■ Attività proposte ■
**a.** Secondo l'Istat, quante tonnellate di grano duro sono state prodotte in Italia, stando al testo sulla campagna del grano duro?
**b.** Riscriva il passo del testo sulla campagna del grano duro che inizia con "La campagna 2019/2020" e termina con "sui risultati produttivi.", scambiando "lockdown" con "confinamento".
**c.** Prosegua il testo sulla campagna del grano duro dal punto in cui si interrompe.

■ Testo dell'esercizio ■
▬▬▬▬▬▬▬▬▬▬

La campagna 2019/2020 del grano duro è stata sicuramente una delle più movimentate degli ultimi anni. Iniziando dalle semine disomogenee e particolarmente tardive al Centro-Nord, l’andamento meteo è stato poi particolarmente sfavorevole sulla fascia tirrenica e in ampie zone del Sud, dove in primavera le piogge sono state molto scarse.
Per quanto riguarda il mercato, la crisi sanitaria e il lockdown di marzo e aprile hanno sicuramente incrementato la volatilità dei prezzi, argomento che recentemente è tornato alla ribalta con i ribassi di luglio. Vediamo intanto quali effetti ha avuto questa campagna anomala sui risultati produttivi.
Produzione italiana 2020
Secondo l’Istat in Italia sono state prodotte 3.850.000 t circa, con una lieve riduzione rispetto allo scorso anno e nonostante un lieve incremento delle superfici seminate, in particolare in Sicilia (tabella).

▬▬▬▬▬▬▬▬▬▬

■ Dati registrati ■
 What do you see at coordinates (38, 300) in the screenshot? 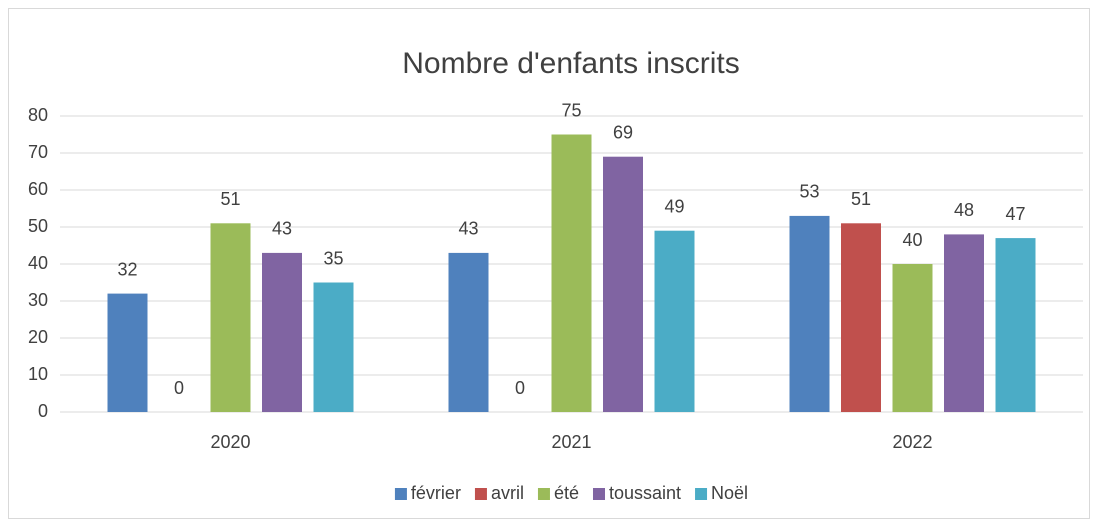
I see `y-tick-label: 30` at bounding box center [38, 300].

▬▬▬▬▬▬▬▬▬▬

■ Soluzioni ■
**a.** Circa 3.850.000 tonnellate.

**b.**
La campagna 2019/2020 del grano duro è stata sicuramente una delle più movimentate degli ultimi anni. Iniziando dalle semine disomogenee e particolarmente tardive al Centro-Nord, l’andamento meteo è stato poi particolarmente sfavorevole sulla fascia tirrenica e in ampie zone del Sud, dove in primavera le piogge sono state molto scarse.
Per quanto riguarda il mercato, la crisi sanitaria e il confinamento di marzo e aprile hanno sicuramente incrementato la volatilità dei prezzi, argomento che recentemente è tornato alla ribalta con i ribassi di luglio. Vediamo intanto quali effetti ha avuto questa campagna anomala sui risultati produttivi.

**c.**
Il dato non si discosta molto dalla stima di Italmopa (l’associazione industriale dell’industria molitoria), che ha stimato in luglio un raccolto di 3,9 milioni di tonnellate, in linea con quanto aveva pubblicato per l’Italia Coceral (associazione europea del commercio cerealicolo), nell’ambito delle previsioni effettuate per l’Unione europea. Per l’UE in generale Coceral stima un raccolto di 7,43 milioni di tonnellate, ossia appena 100.000 t in meno dello scorso anno.
Da buona ad ottima la qualità della granella
A livello nazionale la qualità della granella è in generale da buona a ottima. I pesi specifici medi sono elevati, le difettosità (chicchi volpati, fusariati, striminziti, ecc.) sono contenute al Nord e al Centro e quasi assenti al Sud, e anche la contaminazione da micotossine (DON) è limitata ad alcuni (soliti) areali, ma le partite fuori limite massimo sono veramente poche.
La nota dolente (se così si può dire) è il tenore proteico, che è risultato nella media più basso dello scorso anno.
Al Nord il range è compreso tra il 13,5% e il 14%, comunque più che sufficiente alle esigenze industriali.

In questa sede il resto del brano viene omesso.